Obviously, I know that there are many ways to have a child, and with the appropriate preparation, our son will accept that this is his lot (if he even wants kids), but I can’t help but be sad that I’ll never know what BG’s offspring would look like, and I can’t help but be sad that he won’t ever look into his own child’s face and see traces of himself. (How’s that for projection?)
Our research doctor, this brilliant guy who spends much of his days looking through a microscope, tells us that by the time BG is old enough to start a family, chances are science will have an answer to his infertility, that this certainly isn’t something to fret over. Maybe he’s right. I mean, he is the sort of person who knows where that is headed.

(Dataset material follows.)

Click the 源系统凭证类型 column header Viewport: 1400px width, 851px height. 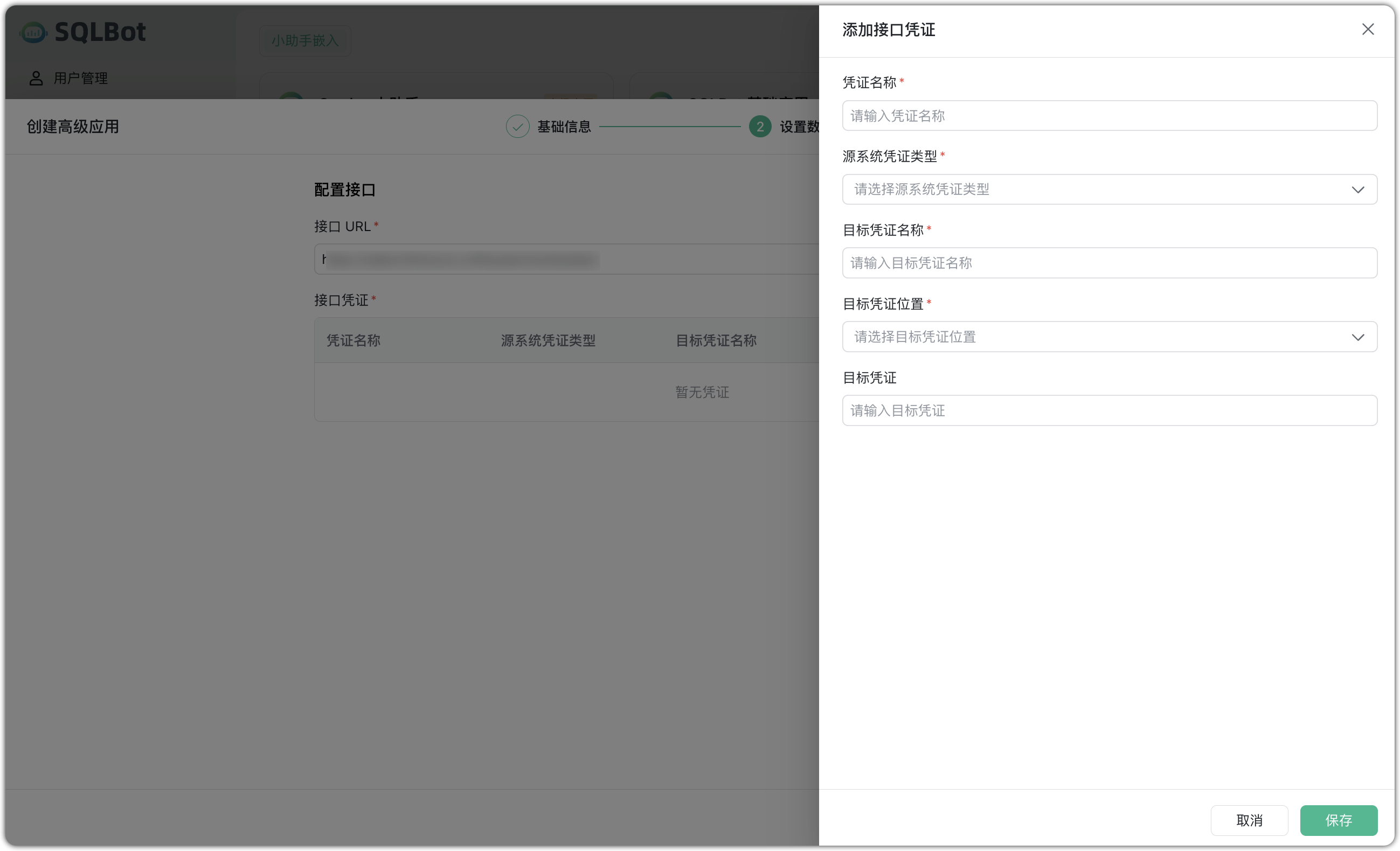coord(547,340)
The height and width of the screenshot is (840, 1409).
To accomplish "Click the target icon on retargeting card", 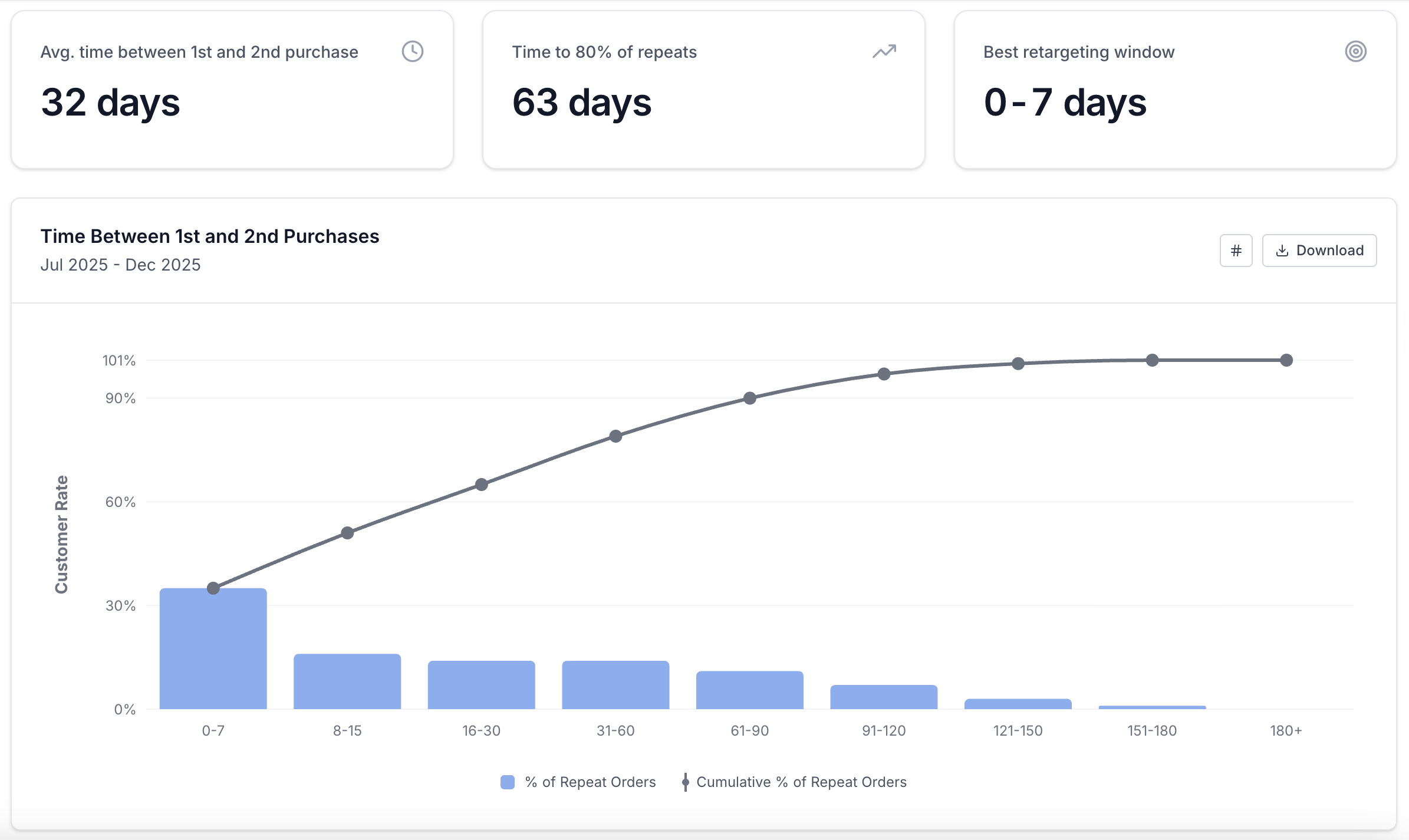I will tap(1355, 51).
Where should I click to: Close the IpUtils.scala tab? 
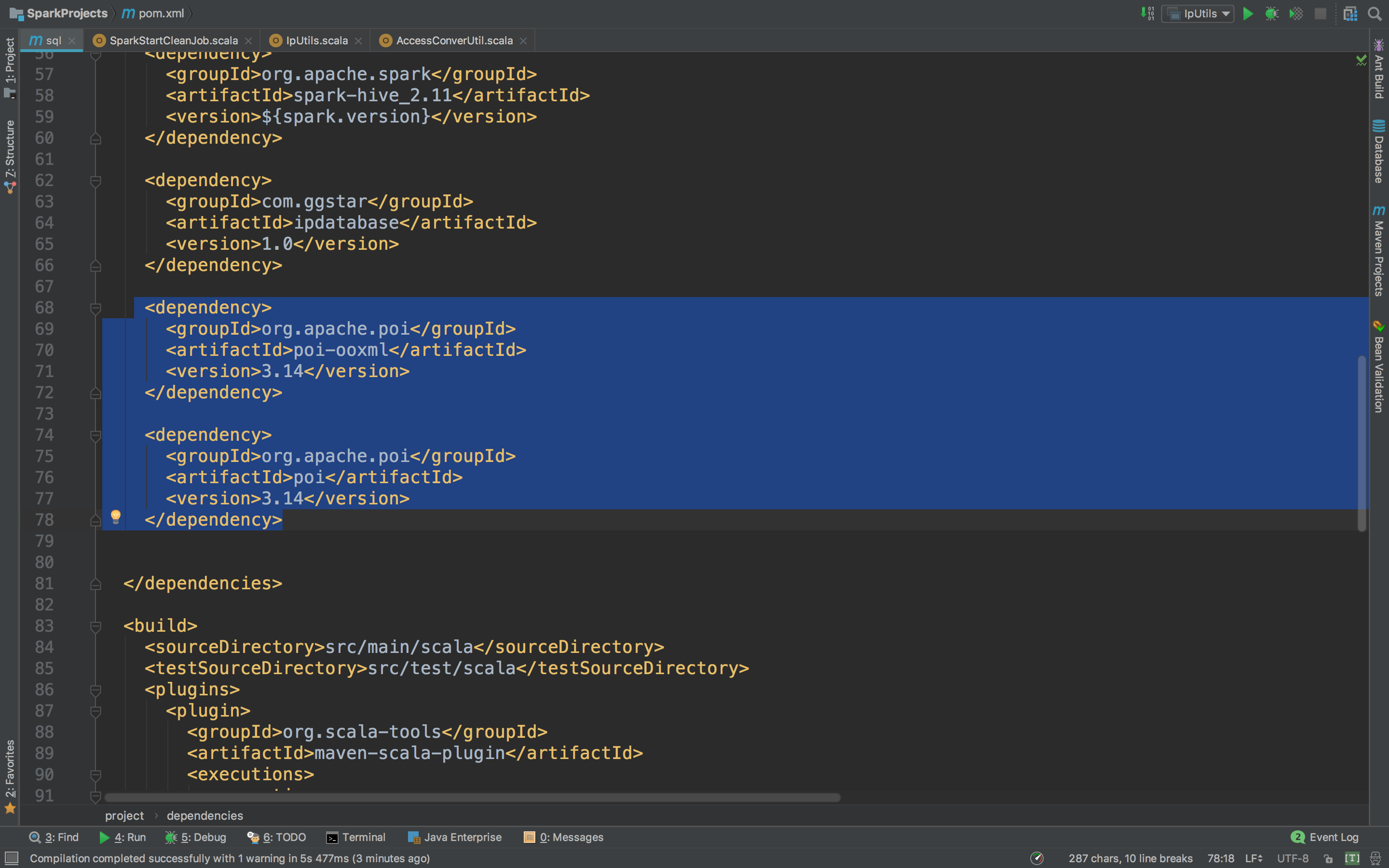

But then there is the issue, too, that maybe a person with my son’s genetic mutation shouldn’t reproduce. Maybe chances would be too high that he would have to go through the same nightmare we’re facing with his own child. Science doesn’t know this yet, but I can tell you that it has me wondering about my own genetics, whether or not this is something I somehow “gave” to him, whether it is something a future sibling of BG’s would have to worry about. It’s pointless to think about this right now. I can’t do anything about it, but still, it’s there.
These aren’t really thoughts I want to be having at 4 a.m. They aren’t thoughts I want to be having any time, but I’m learning every day that this disease we’re fighting and the treatments to save our son’s life are going to affect us forever. Sometimes it’s hard to grasp that.